> _Required work_
An exact printout of all the entries is required.

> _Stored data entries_
________________________
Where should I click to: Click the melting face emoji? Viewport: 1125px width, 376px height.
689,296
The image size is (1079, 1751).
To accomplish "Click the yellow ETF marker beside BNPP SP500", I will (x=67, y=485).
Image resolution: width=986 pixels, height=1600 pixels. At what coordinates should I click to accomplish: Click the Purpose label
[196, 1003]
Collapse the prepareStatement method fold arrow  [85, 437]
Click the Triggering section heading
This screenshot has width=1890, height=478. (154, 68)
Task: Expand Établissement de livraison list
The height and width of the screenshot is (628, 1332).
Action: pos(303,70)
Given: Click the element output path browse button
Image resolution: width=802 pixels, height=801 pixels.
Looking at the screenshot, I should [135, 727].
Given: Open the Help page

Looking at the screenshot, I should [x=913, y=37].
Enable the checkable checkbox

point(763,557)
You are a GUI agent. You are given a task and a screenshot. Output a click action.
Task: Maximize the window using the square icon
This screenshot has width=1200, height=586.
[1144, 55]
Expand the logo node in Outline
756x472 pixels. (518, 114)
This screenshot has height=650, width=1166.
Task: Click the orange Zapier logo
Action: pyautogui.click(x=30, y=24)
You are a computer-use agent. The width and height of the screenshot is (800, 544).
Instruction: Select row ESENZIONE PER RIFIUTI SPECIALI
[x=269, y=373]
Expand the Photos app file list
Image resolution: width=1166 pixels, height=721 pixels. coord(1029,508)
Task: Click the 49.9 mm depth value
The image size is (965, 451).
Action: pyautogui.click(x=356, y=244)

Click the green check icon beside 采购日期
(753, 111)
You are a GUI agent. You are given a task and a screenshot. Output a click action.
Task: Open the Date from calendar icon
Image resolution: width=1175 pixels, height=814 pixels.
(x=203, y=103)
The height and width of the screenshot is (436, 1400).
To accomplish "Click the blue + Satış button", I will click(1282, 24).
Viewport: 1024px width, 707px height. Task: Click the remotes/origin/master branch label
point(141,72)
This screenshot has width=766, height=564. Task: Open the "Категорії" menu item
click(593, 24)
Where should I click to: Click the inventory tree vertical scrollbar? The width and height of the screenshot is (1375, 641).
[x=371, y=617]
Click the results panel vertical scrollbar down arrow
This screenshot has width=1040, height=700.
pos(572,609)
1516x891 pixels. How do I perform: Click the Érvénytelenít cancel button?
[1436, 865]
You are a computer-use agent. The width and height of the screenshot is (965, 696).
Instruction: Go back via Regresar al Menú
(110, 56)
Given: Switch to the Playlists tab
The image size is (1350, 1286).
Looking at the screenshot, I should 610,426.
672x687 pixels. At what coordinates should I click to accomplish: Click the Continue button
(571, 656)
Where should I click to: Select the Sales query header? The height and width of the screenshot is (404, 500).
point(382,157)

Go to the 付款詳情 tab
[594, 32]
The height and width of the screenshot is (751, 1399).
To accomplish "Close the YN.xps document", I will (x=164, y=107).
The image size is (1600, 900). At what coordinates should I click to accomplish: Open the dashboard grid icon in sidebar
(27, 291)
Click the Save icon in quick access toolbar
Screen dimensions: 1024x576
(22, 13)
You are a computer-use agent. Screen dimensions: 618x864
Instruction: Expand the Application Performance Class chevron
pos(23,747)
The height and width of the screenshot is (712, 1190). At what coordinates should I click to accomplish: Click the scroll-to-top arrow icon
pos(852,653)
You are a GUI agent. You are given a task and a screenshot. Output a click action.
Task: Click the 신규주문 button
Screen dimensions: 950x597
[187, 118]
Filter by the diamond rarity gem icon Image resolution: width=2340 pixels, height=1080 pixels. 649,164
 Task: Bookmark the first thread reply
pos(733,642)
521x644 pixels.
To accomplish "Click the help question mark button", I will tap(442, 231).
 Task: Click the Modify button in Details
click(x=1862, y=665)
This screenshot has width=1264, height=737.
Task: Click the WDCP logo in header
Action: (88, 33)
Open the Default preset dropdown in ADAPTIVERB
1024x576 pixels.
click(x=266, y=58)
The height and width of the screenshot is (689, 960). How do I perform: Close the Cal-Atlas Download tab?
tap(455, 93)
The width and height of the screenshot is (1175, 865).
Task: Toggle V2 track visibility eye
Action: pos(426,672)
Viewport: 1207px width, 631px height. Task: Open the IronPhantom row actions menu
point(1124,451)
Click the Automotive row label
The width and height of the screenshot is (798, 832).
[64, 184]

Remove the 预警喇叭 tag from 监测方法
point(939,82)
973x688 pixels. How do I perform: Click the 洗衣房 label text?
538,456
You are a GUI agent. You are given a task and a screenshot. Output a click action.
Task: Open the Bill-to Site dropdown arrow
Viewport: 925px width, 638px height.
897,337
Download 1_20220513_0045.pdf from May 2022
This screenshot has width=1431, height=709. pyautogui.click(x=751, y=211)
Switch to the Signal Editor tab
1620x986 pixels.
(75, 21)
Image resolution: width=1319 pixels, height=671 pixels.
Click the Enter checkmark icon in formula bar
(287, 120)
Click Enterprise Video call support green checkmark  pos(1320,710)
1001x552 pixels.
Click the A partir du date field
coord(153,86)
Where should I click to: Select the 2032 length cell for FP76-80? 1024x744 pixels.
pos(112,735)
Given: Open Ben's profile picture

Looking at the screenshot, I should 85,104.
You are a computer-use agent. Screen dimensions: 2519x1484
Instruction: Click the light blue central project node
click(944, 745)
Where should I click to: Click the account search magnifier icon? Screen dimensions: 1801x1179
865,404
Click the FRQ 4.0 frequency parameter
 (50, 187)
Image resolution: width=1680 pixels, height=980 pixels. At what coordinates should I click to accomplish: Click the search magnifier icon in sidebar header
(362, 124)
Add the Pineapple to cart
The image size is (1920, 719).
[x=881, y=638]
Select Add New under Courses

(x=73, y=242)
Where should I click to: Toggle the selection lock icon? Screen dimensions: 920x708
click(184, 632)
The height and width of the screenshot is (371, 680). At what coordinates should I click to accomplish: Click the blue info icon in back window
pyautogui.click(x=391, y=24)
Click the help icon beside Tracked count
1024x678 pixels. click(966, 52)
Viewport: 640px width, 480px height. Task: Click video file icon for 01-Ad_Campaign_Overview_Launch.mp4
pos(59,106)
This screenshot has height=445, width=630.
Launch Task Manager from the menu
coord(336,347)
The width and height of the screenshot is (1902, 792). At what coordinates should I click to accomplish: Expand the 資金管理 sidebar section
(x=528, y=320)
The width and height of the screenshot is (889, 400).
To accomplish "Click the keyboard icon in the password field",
________________________
> _Expected answer_
Where should I click to: Click the melting face emoji? Viewport: 1125px width, 376px height.
689,296
The image size is (1079, 1751).
To accomplish "Click the yellow ETF marker beside BNPP SP500", I will (x=67, y=485).
Image resolution: width=986 pixels, height=1600 pixels. At what coordinates should I click to accomplish: Click the Purpose label
[196, 1003]
Collapse the prepareStatement method fold arrow  [85, 437]
Click the Triggering section heading
This screenshot has width=1890, height=478. (154, 68)
Task: Expand Établissement de livraison list
The height and width of the screenshot is (628, 1332).
Action: pos(303,70)
Given: Click the element output path browse button
Image resolution: width=802 pixels, height=801 pixels.
Looking at the screenshot, I should [135, 727].
Given: Open the Help page

Looking at the screenshot, I should [x=913, y=37].
Enable the checkable checkbox

point(763,557)
You are a GUI agent. You are given a task and a screenshot. Output a click action.
Task: Maximize the window using the square icon
This screenshot has width=1200, height=586.
[1144, 55]
Expand the logo node in Outline
756x472 pixels. (518, 114)
This screenshot has height=650, width=1166.
Task: Click the orange Zapier logo
Action: pyautogui.click(x=30, y=24)
You are a computer-use agent. The width and height of the screenshot is (800, 544).
Instruction: Select row ESENZIONE PER RIFIUTI SPECIALI
[x=269, y=373]
Expand the Photos app file list
Image resolution: width=1166 pixels, height=721 pixels. coord(1029,508)
Task: Click the 49.9 mm depth value
The image size is (965, 451).
Action: pyautogui.click(x=356, y=244)

Click the green check icon beside 采购日期
(753, 111)
You are a GUI agent. You are given a task and a screenshot. Output a click action.
Task: Open the Date from calendar icon
Image resolution: width=1175 pixels, height=814 pixels.
(x=203, y=103)
The height and width of the screenshot is (436, 1400).
To accomplish "Click the blue + Satış button", I will click(1282, 24).
Viewport: 1024px width, 707px height. Task: Click the remotes/origin/master branch label
point(141,72)
This screenshot has width=766, height=564. Task: Open the "Категорії" menu item
click(593, 24)
Where should I click to: Click the inventory tree vertical scrollbar? The width and height of the screenshot is (1375, 641).
[x=371, y=617]
Click the results panel vertical scrollbar down arrow
This screenshot has width=1040, height=700.
pos(572,609)
1516x891 pixels. How do I perform: Click the Érvénytelenít cancel button?
[1436, 865]
You are a computer-use agent. The width and height of the screenshot is (965, 696).
Instruction: Go back via Regresar al Menú
(110, 56)
Given: Switch to the Playlists tab
The image size is (1350, 1286).
Looking at the screenshot, I should 610,426.
672x687 pixels. At what coordinates should I click to accomplish: Click the Continue button
(571, 656)
Where should I click to: Select the Sales query header? The height and width of the screenshot is (404, 500).
point(382,157)

Go to the 付款詳情 tab
[594, 32]
The height and width of the screenshot is (751, 1399).
To accomplish "Close the YN.xps document", I will (x=164, y=107).
The image size is (1600, 900). At what coordinates should I click to accomplish: Open the dashboard grid icon in sidebar
(27, 291)
Click the Save icon in quick access toolbar
Screen dimensions: 1024x576
(22, 13)
You are a computer-use agent. Screen dimensions: 618x864
Instruction: Expand the Application Performance Class chevron
pos(23,747)
The height and width of the screenshot is (712, 1190). At what coordinates should I click to accomplish: Click the scroll-to-top arrow icon
pos(852,653)
You are a GUI agent. You are given a task and a screenshot. Output a click action.
Task: Click the 신규주문 button
Screen dimensions: 950x597
[187, 118]
Filter by the diamond rarity gem icon Image resolution: width=2340 pixels, height=1080 pixels. 649,164
 Task: Bookmark the first thread reply
pos(733,642)
521x644 pixels.
To accomplish "Click the help question mark button", I will tap(442, 231).
 Task: Click the Modify button in Details
click(x=1862, y=665)
This screenshot has width=1264, height=737.
Task: Click the WDCP logo in header
Action: (88, 33)
Open the Default preset dropdown in ADAPTIVERB
1024x576 pixels.
click(x=266, y=58)
The height and width of the screenshot is (689, 960). How do I perform: Close the Cal-Atlas Download tab?
tap(455, 93)
The width and height of the screenshot is (1175, 865).
Task: Toggle V2 track visibility eye
Action: pos(426,672)
Viewport: 1207px width, 631px height. Task: Open the IronPhantom row actions menu
point(1124,451)
Click the Automotive row label
The width and height of the screenshot is (798, 832).
[64, 184]

Remove the 预警喇叭 tag from 监测方法
point(939,82)
973x688 pixels. How do I perform: Click the 洗衣房 label text?
538,456
You are a GUI agent. You are given a task and a screenshot. Output a click action.
Task: Open the Bill-to Site dropdown arrow
Viewport: 925px width, 638px height.
897,337
Download 1_20220513_0045.pdf from May 2022
This screenshot has width=1431, height=709. pyautogui.click(x=751, y=211)
Switch to the Signal Editor tab
1620x986 pixels.
(75, 21)
Image resolution: width=1319 pixels, height=671 pixels.
Click the Enter checkmark icon in formula bar
(287, 120)
Click Enterprise Video call support green checkmark  pos(1320,710)
1001x552 pixels.
Click the A partir du date field
coord(153,86)
Where should I click to: Select the 2032 length cell for FP76-80? 1024x744 pixels.
pos(112,735)
Given: Open Ben's profile picture

Looking at the screenshot, I should 85,104.
You are a computer-use agent. Screen dimensions: 2519x1484
Instruction: Click the light blue central project node
click(944, 745)
Where should I click to: Click the account search magnifier icon? Screen dimensions: 1801x1179
865,404
Click the FRQ 4.0 frequency parameter
 (50, 187)
Image resolution: width=1680 pixels, height=980 pixels. At what coordinates should I click to accomplish: Click the search magnifier icon in sidebar header
(362, 124)
Add the Pineapple to cart
The image size is (1920, 719).
[x=881, y=638]
Select Add New under Courses

(x=73, y=242)
Where should I click to: Toggle the selection lock icon? Screen dimensions: 920x708
click(184, 632)
The height and width of the screenshot is (371, 680). At what coordinates should I click to accomplish: Click the blue info icon in back window
pyautogui.click(x=391, y=24)
Click the help icon beside Tracked count
1024x678 pixels. click(966, 52)
Viewport: 640px width, 480px height. Task: Click video file icon for 01-Ad_Campaign_Overview_Launch.mp4
pos(59,106)
This screenshot has height=445, width=630.
Launch Task Manager from the menu
coord(336,347)
The width and height of the screenshot is (1902, 792). At what coordinates should I click to accomplish: Expand the 資金管理 sidebar section
(x=528, y=320)
The width and height of the screenshot is (889, 400).
To accomplish "Click the keyboard icon in the password field",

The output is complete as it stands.